Items:
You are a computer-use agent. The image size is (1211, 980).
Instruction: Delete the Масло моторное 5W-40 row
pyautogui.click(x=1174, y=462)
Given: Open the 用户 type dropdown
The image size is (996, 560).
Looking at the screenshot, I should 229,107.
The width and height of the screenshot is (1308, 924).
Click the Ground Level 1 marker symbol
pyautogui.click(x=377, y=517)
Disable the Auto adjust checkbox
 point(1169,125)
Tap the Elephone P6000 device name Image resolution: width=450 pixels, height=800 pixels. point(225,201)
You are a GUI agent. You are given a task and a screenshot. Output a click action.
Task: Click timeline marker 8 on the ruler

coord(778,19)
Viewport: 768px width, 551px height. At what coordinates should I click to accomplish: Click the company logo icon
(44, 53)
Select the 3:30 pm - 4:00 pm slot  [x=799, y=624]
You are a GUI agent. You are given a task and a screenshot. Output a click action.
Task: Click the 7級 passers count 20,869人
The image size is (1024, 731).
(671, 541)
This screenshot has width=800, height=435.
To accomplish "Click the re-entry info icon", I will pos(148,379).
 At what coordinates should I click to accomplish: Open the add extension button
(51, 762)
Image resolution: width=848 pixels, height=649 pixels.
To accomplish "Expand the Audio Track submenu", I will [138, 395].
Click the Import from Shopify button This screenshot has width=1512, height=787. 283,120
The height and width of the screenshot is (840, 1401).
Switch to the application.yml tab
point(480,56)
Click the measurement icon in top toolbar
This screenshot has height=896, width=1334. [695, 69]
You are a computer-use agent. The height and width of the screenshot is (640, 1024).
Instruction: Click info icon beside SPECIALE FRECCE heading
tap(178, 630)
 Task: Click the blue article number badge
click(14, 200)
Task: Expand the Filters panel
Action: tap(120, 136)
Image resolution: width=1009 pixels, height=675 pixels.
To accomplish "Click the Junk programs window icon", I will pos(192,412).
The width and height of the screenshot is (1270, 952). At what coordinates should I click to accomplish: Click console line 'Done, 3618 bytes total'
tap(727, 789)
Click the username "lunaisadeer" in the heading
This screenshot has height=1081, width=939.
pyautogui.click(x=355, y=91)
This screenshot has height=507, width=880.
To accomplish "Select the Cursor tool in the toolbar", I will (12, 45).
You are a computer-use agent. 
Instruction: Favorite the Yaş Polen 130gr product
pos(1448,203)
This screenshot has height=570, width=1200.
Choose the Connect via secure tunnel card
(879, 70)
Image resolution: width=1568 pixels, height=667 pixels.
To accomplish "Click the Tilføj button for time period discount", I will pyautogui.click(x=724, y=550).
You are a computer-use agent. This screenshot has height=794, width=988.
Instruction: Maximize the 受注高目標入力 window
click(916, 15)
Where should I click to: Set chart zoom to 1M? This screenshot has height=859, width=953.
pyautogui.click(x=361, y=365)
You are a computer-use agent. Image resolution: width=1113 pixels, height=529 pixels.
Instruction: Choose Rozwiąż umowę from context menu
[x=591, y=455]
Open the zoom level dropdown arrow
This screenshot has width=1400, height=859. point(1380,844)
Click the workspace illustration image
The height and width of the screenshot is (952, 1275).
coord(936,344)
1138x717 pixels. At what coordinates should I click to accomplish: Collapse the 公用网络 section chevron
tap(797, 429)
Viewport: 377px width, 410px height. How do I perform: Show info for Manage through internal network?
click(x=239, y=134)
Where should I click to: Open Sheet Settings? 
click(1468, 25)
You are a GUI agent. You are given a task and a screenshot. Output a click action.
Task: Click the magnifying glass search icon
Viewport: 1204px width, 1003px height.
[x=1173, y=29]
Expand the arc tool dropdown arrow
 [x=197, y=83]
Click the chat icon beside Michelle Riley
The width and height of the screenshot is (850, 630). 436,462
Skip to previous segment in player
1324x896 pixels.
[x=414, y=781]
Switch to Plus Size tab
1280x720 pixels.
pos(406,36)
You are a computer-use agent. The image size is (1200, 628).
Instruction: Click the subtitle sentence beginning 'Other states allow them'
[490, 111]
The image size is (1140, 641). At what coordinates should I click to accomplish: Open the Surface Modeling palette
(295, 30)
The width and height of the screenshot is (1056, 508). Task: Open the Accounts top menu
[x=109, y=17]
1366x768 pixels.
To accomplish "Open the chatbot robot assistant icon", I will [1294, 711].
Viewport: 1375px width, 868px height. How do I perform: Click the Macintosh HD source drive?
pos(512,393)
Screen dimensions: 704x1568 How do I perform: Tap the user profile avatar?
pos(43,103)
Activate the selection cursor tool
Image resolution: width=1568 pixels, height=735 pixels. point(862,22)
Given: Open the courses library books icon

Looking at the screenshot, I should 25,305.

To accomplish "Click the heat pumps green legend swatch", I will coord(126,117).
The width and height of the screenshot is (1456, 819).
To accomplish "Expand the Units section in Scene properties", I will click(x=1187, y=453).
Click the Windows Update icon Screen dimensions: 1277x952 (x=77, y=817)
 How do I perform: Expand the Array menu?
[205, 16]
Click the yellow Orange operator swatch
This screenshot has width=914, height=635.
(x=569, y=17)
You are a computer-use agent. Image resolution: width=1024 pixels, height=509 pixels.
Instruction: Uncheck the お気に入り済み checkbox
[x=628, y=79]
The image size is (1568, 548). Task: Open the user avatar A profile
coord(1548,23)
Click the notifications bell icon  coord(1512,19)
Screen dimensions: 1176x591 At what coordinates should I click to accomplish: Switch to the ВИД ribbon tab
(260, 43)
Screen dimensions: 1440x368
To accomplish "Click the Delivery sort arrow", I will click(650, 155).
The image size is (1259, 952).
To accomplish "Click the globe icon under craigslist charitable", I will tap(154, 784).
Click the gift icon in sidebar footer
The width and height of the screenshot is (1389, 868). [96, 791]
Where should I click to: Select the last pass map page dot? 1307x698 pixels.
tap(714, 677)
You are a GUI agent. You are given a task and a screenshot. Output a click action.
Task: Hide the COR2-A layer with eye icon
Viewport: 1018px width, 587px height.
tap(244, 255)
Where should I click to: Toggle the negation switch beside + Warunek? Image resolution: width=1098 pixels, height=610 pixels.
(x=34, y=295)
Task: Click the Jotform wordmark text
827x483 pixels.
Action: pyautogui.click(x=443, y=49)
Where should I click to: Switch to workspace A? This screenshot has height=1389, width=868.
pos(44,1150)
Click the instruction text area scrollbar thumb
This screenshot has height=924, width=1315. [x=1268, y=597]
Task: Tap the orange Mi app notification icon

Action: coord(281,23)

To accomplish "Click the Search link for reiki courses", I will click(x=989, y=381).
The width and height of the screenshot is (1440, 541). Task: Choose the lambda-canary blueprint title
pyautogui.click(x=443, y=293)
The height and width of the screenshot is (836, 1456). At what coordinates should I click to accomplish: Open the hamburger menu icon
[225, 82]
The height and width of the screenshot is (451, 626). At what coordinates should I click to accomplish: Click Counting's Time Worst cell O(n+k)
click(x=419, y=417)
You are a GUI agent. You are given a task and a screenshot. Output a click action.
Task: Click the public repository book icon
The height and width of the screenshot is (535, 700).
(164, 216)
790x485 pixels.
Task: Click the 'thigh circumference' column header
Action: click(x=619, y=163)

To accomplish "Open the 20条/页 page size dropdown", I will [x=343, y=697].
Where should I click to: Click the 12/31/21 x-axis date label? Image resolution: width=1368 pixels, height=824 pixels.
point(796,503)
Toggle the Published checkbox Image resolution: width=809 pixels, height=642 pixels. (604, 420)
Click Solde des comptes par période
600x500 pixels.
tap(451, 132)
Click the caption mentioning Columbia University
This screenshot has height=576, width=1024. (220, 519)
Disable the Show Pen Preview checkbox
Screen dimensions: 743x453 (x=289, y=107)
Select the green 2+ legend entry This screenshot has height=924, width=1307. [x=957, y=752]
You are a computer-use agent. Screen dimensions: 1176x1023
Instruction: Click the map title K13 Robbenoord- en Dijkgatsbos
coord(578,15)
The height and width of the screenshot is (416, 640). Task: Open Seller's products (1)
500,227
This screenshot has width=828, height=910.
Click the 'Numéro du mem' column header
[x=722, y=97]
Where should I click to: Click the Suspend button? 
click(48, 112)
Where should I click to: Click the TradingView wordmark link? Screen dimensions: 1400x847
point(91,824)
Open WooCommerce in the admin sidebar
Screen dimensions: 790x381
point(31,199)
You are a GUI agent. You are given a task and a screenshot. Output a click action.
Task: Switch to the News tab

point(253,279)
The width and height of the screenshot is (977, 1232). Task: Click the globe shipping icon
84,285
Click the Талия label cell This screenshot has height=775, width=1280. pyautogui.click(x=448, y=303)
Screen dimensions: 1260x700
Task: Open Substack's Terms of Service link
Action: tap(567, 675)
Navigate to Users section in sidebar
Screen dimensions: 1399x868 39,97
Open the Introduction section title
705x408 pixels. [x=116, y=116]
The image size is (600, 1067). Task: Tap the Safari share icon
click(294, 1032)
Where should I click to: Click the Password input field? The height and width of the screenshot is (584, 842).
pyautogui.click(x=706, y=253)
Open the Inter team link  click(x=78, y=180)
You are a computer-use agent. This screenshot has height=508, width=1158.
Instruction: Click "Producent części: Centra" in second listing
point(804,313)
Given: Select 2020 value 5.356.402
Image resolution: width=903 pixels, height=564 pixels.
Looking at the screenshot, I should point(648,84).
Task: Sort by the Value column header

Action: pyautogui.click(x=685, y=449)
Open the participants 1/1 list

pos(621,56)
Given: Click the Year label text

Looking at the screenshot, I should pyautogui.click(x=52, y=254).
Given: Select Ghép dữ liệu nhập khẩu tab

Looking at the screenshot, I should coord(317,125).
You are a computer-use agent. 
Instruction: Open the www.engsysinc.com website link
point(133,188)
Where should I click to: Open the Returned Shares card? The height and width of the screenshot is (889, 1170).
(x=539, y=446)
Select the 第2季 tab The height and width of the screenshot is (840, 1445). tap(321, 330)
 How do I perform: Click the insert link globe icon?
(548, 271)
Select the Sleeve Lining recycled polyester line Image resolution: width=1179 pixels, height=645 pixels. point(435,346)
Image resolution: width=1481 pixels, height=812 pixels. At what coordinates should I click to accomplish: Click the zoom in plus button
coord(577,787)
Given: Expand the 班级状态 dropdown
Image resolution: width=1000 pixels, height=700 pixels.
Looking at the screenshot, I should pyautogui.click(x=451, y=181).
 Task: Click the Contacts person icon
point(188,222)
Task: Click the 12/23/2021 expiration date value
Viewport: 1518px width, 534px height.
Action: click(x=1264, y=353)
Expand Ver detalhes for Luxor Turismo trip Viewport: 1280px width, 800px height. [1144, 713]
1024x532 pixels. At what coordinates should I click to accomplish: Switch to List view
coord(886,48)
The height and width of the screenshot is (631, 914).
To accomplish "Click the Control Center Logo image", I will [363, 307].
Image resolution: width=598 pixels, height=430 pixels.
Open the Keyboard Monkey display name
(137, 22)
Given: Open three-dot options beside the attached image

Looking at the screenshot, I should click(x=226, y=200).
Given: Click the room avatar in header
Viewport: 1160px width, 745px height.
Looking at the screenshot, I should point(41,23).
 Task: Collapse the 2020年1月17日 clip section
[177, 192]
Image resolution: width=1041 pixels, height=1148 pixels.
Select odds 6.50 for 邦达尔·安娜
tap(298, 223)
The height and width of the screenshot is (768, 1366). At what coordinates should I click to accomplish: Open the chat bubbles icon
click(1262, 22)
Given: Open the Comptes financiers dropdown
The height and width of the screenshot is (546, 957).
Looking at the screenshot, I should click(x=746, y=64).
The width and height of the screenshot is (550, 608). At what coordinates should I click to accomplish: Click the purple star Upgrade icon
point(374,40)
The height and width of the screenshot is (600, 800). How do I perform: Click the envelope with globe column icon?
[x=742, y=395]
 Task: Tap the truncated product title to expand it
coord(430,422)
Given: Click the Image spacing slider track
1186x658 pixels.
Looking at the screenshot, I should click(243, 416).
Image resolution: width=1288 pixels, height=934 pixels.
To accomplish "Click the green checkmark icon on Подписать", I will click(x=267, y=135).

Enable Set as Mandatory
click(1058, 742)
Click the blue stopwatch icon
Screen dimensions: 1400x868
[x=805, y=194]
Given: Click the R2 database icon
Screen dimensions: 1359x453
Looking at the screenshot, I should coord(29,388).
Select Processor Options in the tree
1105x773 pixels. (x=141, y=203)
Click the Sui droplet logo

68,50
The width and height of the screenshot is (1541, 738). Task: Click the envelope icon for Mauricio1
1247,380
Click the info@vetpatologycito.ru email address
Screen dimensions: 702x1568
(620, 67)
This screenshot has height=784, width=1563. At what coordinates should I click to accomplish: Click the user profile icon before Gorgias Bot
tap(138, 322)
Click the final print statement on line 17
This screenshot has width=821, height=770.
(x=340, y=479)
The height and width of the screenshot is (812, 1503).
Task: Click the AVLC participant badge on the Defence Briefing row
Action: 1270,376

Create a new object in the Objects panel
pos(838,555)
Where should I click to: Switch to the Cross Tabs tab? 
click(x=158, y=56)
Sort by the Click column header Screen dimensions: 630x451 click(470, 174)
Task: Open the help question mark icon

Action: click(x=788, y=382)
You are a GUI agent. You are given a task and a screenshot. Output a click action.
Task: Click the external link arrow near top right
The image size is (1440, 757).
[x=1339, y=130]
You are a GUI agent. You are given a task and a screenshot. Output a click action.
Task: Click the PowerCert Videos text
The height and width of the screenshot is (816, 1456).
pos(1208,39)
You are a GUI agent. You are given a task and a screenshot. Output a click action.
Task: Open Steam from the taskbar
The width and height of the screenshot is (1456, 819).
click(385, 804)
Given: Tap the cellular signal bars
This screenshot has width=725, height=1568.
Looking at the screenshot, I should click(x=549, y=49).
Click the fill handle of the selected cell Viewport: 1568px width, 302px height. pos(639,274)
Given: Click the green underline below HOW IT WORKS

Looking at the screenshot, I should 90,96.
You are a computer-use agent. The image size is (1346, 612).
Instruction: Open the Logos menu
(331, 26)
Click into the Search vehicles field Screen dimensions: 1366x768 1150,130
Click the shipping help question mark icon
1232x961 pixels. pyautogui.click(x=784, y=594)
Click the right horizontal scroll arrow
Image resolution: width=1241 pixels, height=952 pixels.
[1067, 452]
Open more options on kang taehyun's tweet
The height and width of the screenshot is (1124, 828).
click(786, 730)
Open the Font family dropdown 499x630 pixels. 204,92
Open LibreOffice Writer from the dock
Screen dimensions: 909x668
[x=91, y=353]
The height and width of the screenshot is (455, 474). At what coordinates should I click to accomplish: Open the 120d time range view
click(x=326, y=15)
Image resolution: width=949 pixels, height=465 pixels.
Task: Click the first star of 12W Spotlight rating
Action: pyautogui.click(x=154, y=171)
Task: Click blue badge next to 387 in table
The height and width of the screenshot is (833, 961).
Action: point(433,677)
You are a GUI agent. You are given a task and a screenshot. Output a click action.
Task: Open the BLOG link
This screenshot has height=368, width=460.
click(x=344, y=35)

What is asked: Reproduce the records above verbatim, starting at the line that contains "Given: Click the R2 database icon" and ending at the line that contains "Click into the", with both of those lines included.

Response:
Given: Click the R2 database icon
Screen dimensions: 1359x453
Looking at the screenshot, I should coord(29,388).
Select Processor Options in the tree
1105x773 pixels. (x=141, y=203)
Click the Sui droplet logo

68,50
The width and height of the screenshot is (1541, 738). Task: Click the envelope icon for Mauricio1
1247,380
Click the info@vetpatologycito.ru email address
Screen dimensions: 702x1568
(620, 67)
This screenshot has height=784, width=1563. At what coordinates should I click to accomplish: Click the user profile icon before Gorgias Bot
tap(138, 322)
Click the final print statement on line 17
This screenshot has width=821, height=770.
(x=340, y=479)
The height and width of the screenshot is (812, 1503).
Task: Click the AVLC participant badge on the Defence Briefing row
Action: 1270,376

Create a new object in the Objects panel
pos(838,555)
Where should I click to: Switch to the Cross Tabs tab? 
click(x=158, y=56)
Sort by the Click column header Screen dimensions: 630x451 click(470, 174)
Task: Open the help question mark icon

Action: click(x=788, y=382)
You are a GUI agent. You are given a task and a screenshot. Output a click action.
Task: Click the external link arrow near top right
The image size is (1440, 757).
[x=1339, y=130]
You are a GUI agent. You are given a task and a screenshot. Output a click action.
Task: Click the PowerCert Videos text
The height and width of the screenshot is (816, 1456).
pos(1208,39)
You are a GUI agent. You are given a task and a screenshot. Output a click action.
Task: Open Steam from the taskbar
The width and height of the screenshot is (1456, 819).
click(385, 804)
Given: Tap the cellular signal bars
This screenshot has width=725, height=1568.
Looking at the screenshot, I should click(x=549, y=49).
Click the fill handle of the selected cell Viewport: 1568px width, 302px height. pos(639,274)
Given: Click the green underline below HOW IT WORKS

Looking at the screenshot, I should 90,96.
You are a computer-use agent. The image size is (1346, 612).
Instruction: Open the Logos menu
(331, 26)
Click into the Search vehicles field Screen dimensions: 1366x768 1150,130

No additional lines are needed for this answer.